En los gremios actuales, la profusión de premios e incentivos individuales al rendimiento ha provocado que los trabajadores en lugar de verse como compañeros se miren como rivales

Empleados comparten mesa en una oficina.
Empleados comparten mesa en una oficina.Getty Images
David Trueba

Ayer fue Primero de Mayo, pero ¿significa aún algo? Nos pasamos la vida apreciando los valores del compañerismo, pero al mismo tiempo no dejamos de apoyar un sistema que lo hace inviable. Para empezar, habría que entender que el compañerismo no es la lealtad del hampón para protegerse en un entorno delincuencial. Tampoco es la interesada apuesta por quien te puede beneficiar. Y mucho menos aún la condición de socio de interés o el corporativismo. El compañerismo es una abnegada, a veces incluso ingenua, decisión de estar disponible, de servir a otro, de dar sin necesariamente anhelar recibir. En los gremios actuales, la profusión de premios e incentivos individuales al rendimiento ha provocado que los trabajadores en lugar de verse como compañeros se miren como rivales. En muchas profesiones, lejos de un espíritu de concordia generacional, lo que prima es la competición. La expansión del baremo deportivo, ganadores y perdedores, como medidor, no salvaguarda el compañerismo, sino la pelea por ser el mejor y el pedestal del triunfador como humillación a todos los demás.
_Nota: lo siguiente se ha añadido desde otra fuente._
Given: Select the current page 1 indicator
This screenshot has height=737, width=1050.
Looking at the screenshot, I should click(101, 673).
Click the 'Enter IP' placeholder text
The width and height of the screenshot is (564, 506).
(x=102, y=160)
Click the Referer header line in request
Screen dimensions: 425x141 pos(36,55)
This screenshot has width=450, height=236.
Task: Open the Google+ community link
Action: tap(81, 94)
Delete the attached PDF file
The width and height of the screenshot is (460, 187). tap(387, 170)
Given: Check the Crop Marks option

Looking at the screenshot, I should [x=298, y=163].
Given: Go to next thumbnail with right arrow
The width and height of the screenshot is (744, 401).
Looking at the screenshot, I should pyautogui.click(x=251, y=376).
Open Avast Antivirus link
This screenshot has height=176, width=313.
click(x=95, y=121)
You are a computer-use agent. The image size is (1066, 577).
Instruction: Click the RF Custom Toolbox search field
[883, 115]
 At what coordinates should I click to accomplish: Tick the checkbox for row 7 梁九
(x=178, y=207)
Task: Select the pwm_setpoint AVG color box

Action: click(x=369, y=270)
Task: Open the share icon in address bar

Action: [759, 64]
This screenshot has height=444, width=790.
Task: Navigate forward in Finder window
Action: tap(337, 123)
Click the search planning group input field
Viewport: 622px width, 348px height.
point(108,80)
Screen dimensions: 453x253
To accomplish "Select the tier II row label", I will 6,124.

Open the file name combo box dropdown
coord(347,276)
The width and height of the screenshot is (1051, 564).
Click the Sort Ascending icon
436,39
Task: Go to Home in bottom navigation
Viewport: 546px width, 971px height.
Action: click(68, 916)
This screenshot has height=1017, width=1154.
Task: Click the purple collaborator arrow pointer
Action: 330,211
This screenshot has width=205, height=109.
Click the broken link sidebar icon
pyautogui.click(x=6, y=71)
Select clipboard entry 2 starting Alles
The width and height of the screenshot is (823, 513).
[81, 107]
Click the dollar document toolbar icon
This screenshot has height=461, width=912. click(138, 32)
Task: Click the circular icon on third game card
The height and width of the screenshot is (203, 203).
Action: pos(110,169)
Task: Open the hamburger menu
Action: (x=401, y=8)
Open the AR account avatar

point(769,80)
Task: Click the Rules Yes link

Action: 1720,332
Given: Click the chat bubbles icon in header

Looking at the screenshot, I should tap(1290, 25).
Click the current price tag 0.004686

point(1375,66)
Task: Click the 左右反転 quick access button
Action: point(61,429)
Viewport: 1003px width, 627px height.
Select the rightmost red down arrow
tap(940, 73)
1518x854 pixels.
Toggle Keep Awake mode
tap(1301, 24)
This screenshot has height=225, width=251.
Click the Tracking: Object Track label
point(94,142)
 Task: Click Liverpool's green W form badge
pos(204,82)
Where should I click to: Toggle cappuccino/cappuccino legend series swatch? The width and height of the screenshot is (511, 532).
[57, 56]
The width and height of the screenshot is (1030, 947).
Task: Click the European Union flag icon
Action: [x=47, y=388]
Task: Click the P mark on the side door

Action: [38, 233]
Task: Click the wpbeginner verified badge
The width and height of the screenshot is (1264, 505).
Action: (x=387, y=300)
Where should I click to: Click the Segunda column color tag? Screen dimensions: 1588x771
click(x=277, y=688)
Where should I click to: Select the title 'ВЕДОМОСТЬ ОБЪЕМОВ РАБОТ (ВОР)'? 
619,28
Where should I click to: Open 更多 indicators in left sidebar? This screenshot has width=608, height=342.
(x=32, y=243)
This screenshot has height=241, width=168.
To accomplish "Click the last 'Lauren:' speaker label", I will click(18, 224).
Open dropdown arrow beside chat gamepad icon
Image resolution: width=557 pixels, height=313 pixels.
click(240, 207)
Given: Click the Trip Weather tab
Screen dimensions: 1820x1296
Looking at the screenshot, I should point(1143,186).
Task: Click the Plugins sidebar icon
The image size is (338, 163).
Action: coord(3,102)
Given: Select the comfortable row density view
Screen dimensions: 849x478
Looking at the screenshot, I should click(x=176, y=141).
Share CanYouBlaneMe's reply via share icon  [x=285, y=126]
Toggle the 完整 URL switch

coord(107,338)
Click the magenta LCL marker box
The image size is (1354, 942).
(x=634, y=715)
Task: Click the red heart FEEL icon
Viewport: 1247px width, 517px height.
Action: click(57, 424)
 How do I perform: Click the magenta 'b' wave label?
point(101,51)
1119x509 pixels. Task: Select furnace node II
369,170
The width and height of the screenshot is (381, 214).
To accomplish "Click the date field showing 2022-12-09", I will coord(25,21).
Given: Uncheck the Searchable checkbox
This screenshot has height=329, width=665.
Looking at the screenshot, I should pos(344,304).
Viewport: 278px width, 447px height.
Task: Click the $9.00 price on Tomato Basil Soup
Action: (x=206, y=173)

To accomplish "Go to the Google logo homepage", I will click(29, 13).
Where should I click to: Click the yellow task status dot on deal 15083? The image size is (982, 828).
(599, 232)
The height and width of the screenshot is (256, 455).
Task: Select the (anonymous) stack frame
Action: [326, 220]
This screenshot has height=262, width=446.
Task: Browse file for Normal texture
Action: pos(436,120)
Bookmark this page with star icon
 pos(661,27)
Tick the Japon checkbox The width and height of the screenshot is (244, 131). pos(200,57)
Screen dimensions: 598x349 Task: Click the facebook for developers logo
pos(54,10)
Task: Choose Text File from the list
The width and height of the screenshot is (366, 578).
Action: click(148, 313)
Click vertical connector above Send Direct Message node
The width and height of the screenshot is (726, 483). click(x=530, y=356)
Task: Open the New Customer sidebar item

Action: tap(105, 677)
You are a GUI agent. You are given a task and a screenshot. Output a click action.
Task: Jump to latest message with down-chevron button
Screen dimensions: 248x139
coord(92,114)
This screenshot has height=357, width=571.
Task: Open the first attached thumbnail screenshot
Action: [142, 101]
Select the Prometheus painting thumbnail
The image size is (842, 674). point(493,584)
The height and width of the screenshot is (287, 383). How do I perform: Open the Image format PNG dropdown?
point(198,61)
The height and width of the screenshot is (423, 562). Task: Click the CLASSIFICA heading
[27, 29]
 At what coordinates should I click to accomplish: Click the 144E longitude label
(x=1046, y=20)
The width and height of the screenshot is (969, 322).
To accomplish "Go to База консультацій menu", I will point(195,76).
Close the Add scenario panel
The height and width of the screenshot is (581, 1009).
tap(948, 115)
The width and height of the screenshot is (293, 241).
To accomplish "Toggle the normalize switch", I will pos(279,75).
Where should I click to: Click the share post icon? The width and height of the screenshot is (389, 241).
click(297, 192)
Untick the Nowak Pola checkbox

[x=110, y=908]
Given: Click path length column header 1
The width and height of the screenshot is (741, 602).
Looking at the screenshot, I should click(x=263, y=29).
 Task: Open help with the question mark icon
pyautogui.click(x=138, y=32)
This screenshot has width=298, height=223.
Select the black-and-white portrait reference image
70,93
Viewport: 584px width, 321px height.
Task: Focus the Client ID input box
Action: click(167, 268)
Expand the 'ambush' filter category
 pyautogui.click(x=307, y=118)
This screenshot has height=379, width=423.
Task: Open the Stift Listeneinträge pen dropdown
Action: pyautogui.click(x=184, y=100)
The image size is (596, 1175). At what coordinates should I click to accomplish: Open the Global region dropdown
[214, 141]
El grado de identificación que se alcanzaba entre algunos empleados y su empresa, a la que consideraban una extensión de la propia familia, ha desaparecido y cabe preguntarse qué hemos hecho mal para que el suplemento de negocios ensalce a empresarios cuyo único éxito es el lucro personal. Ya apenas se cuenta la peripecia de quienes levantan un negocio apoyándose en una fidelidad de grupo. Son pocas las excepciones que escapan a esa fascinación por los fenómenos del pelotazo que alcanzaron su cima con los genios de Silicon Valley, chicos inadaptados y ególatras que llegaron a ser los multimillonarios más asombrosos no ya sin un amigo, sino sin una persona que les guarde cierto cariño. Se supone que la desmembración de todos los valores colectivos ha ayudado a finiquitar el compañerismo. No es raro que incluso en ambientes universitarios o labores de investigación científica uno escuche historias espeluznantes de celos, camarillas, obstrucciones y destrucción personal.

En un mundo hostil, la primera tendencia consiste en sobreprotegerse. Lo vemos en esas urbanizaciones de lujo que incorporan los sistemas de seguridad y control de paso tan habituales en los países con enormes desigualdades económicas. La metralleta y la garita garantizan la protección. Seguimos sin entender que la mejor garantía de seguridad consiste en frenar la marginación, no en encajonarla aparte. Y en el mundo personal esta falta de empatía nos conduce a lo mismo, individuos encastillados, aislados y disparando desde la torreta de su fortaleza. Personas que ya a sus hijos los mandan a la escuela no para confrontar a quien acosa al débil o al distinto, sino para asumir sin complejos el liderazgo de los abusones. Como sucede entre perros y amos, la política se conforma también por imitación social y acabamos fascinados por líderes que son exactamente reflejos de nuestra intimidad. Visto el panorama actual, sorprende, por ejemplo, que la derecha española haya adoptado con naturalidad la mal entendida lealtad de los criminales para protegerse entre ellos. Y aún peor, que gran parte de la izquierda no sea capaz compartir un proyecto común mientras predica moralinas que no se aplica a sí misma. A lo mejor basta con recuperar ese discreto encanto del trabajador que antes llamábamos compañerismo.